WHAT THIS EXERCISE ASKS
1. Copy out the stretch of the passage on Israel's founding from "The Arab-Israeli War" through "into the sea.", word for word.
2. In the passage on Israel's founding, on what date did the United Nations accept Israel's declaration of independence?

The Impact of World War II on the Birth of the State of Israel
The systematic annihilation of approximately six million Jews under the leadership of Adolph Hitler and the Nazis thrust “the question of the Jew” and their predicament of national homelessness into the conscience of the global community, lending Zionism the momentum that years of political maneuvering could not accomplish. As the Allied Forces advanced into Germany and began to liberate the towns that hosted the now famous Death Camps, international sympathy for the Jewish people grew. In the bloody wake of World War II and the gut-wrenching aftermath of the Nazi Holocaust, the political stage was set for something incredible, controversial, and unforeseen. At four p.m. on May 14, 1948, the Jewish Agency made the hotly contested declaration of independence of the self-determining State that was to be called “Israel”—a declaration that on May 11, 1949, under the primary leadership of US President Harry S. Truman—was acknowledged and accepted by the United Nations in a majority vote.
The Arab-Israeli War on 1948
The celebration on May 14, 1948, quickly turned somber as a fledgling band of Jews found itself surrounded by vowed enemies and significantly outnumbered. As soon as the declaration of Israel’s independence was made, roughly fourteen million Arabs—comprised of the armies of Egypt, Saudi Arabia, Syria, Lebanon, and Iraq—declared war on 650,000 virtually unarmed Jews, initiating the 1948 Arab-Israeli War. This war would fail to accomplish its primary objective of pushing Israel into the sea.

RAW DATA
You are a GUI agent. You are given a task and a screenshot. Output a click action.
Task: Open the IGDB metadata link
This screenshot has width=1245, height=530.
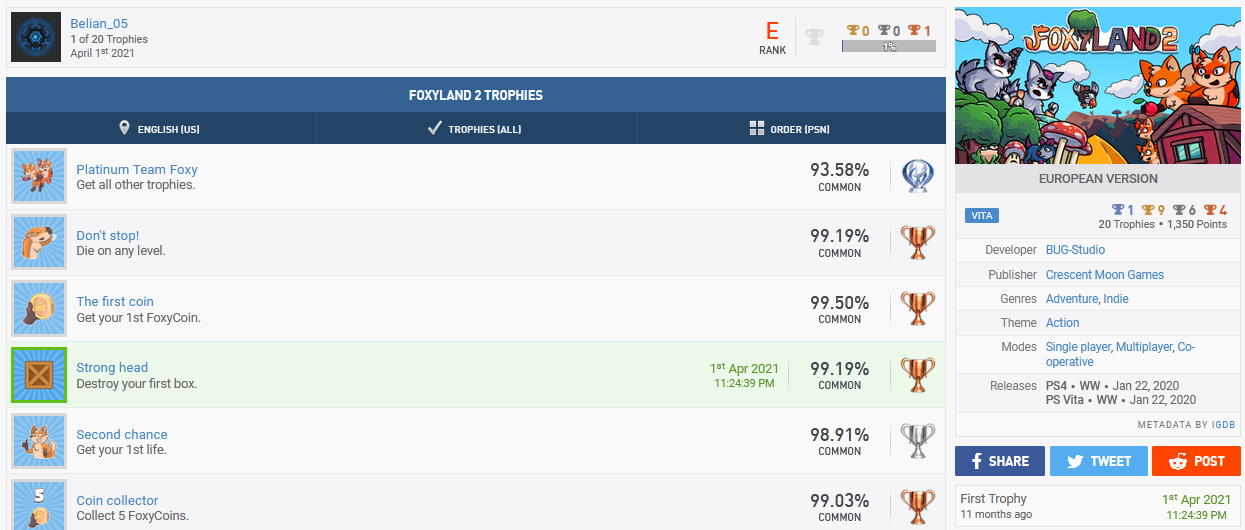(1223, 425)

SOLUTIONS IN ORDER
1.
The Arab-Israeli War on 1948
The celebration on May 14, 1948, quickly turned somber as a fledgling band of Jews found itself surrounded by vowed enemies and significantly outnumbered. As soon as the declaration of Israel’s independence was made, roughly fourteen million Arabs—comprised of the armies of Egypt, Saudi Arabia, Syria, Lebanon, and Iraq—declared war on 650,000 virtually unarmed Jews, initiating the 1948 Arab-Israeli War. This war would fail to accomplish its primary objective of pushing Israel into the sea.

2. May 11, 1949